LED accents abound, with the high-tech illumination powering daytime running lights, fog lights and tail lights. Inside it's the usual array of fine wood, leather, high-grade plastics and reserved color combinations.
The same engines as the current cars can be found once you pop the bonnets, since this is just a mid-cycle freshening. That means the S63 will be cranking 518hp (386kW) and 465lb-ft (630Nm) of torque from its 6.2L V8 mill, while the S65's 6.0L V12 will spin up to 604hp (450kW) and 738lb-ft (1,000Nm) of torque. All that twist necessitates use of a 5-speed automatic transmission instead of the 7-speed unit found in the S63.
The new S63 capable of accelerating to a speed of 100km/h from rest in 4.6 seconds, while the S65 will do the same in just 4.4 seconds. Both saloons are electronically limited to 250km/h. Despite no changes having been made to the engine data and performance values, it has still been possible to reduce fuel consumption and CO2 emissions by up to 3%.
Visual aspects that distinguish the V8 from the V12 model include the AMG light-alloy wheels: the S63 AMG has 19in multi-spoke units painted titanium grey with a high-sheen finish. The S65 AMG, on the other hand, comes with 20in forged wheels painted titanium grey with a mirror finish.
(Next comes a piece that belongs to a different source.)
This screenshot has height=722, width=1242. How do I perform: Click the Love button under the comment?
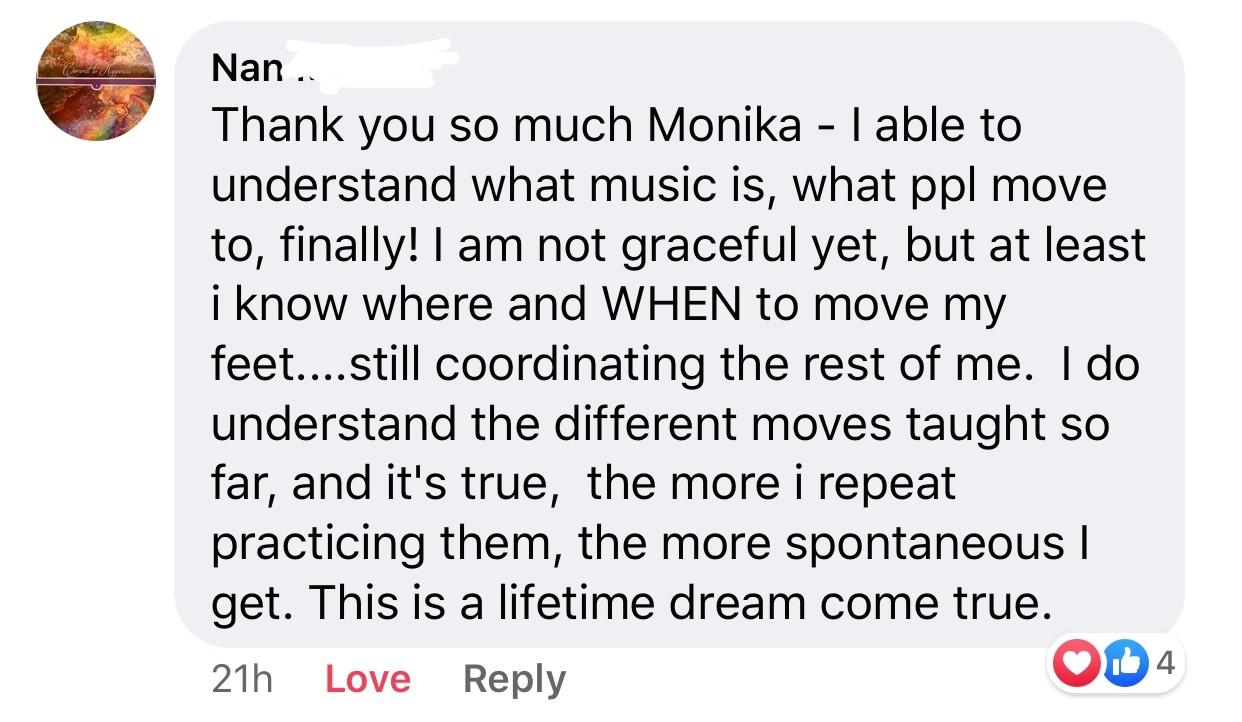tap(368, 680)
Some of the cars’ new technologies include a crosswind stabiliser, a torque vectoring braking system, active steering, and Mercedes’ adaptive brake system.
The 2010 Mercedes S63 AMG price for the short wheelbase version starts at €115,700 in Europe without tax while the long wheelbase models starts at €121,700. The 2010 S65 AMG meanwhile, starts at €185,900. U.S. pricing is yet to be released.
Since its market launch some three years ago, the S-Class made by AMG has been bought by more than 8,000 customers around the world – turning it into the undisputed market leader in the small yet highly exclusive high-performance luxury saloon segment.